Jakarta has done ‘too little, too late’


Indonesian Environment Minister lashes out at govt over handling of fires.

ENVIRONMENT Minister Sarwono Kusumaatmadja has lambasted fellow ministers and government officials for not doing enough to tackle the worsening haze from forest and land fires in Sumatra and Kalimantan.

He told The Straits Times yesterday that complaints over problems caused by the fires and smoke often gained “late and passive response” from government agencies.

He attributed the poor co-ordination system among ministries and departments to the “very minimal support” from government and military officials. He declined to name them.

He said that since March this year he had issued warnings to various departments about the possible effects of the drought and forest fires.

“People are waking up too late to this problem. The whole Jakarta elite, including the press, are disgustingly late,” he said.

His comments take place against a background of mounting calls on the government to take action against 175 plantation and forestry companies for violating an indefinite ban on land clearing by fire.

Observers here said that Mr Sarwono and his ministry was “fighting a lone battle” in tackling the fires which have so far destroyed 300,000 ha of forest in Sumatra and Kalimantan and caused thick smoke and haze to envelop neighbouring Singapore and Malaysia.

He has criticised these firms for continuing to violate the ban. Many had actually stepped up the practice of clearing land by fire in the hope that they could meet their business targets before the government clamps down.

He added that the problem was complicated by collusion between local government officials and businesses.

“This is one of the reasons why the problem has persisted,” he said recently.

The worsening haze has, however, prompted a joint response from neighbouring countries to help Indonesia put out the fires.

The Malaysian government will send 1,210 volunteers to Sumatra and another 210 to Kalimantan to fight the fires.

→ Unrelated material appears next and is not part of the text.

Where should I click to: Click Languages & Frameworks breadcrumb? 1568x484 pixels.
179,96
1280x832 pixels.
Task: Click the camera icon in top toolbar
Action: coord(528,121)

They are expected to arrive today.

Malaysia has also offered three C-130 Hercules planes to take part in cloud-seeding operations.

Mr Sarwono also told The Straits Times that Japan and the United States were also planning to offer planes, fire-fighting technology and geo-positioning satellite systems.

Deputy secretary of the National Disaster Management Co-ordinating Board Hernowo Hadiwonggo said that Thailand had also offered to send two water bomber aircraft.

“Normally, we never ask for assistance, but we will consider it when there are offers,” The Jakarta Post yesterday quoted him as saying. “Our policy is that we don’t ask.”

He said that the haze had prompted four provinces in Kalimantan and Sumatra – the worst hit by forest and land fires – to declare a condition of “first alert”.

“First alert doesn’t mean a state of emergency. It means that the situation in the respective areas is dangerous,” he said, pointing to the provinces of Riau, Jambi, South and West Kalimantan.

Meanwhile, fires are reported to have started in various parts of Central Java.

The Antara national news agency yesterday said that worsening drought conditions and strong winds, coupled with man-made fires, had caused the fires to quickly spread.

Forest fires are also continuing to rage in the Jayawijaya district of Irian Jaya where 251 people have died from famine and drought-related diseases. The thick smoke and haze from the fires have hampered efforts to fly supplies to the area which is facing acute food shortage.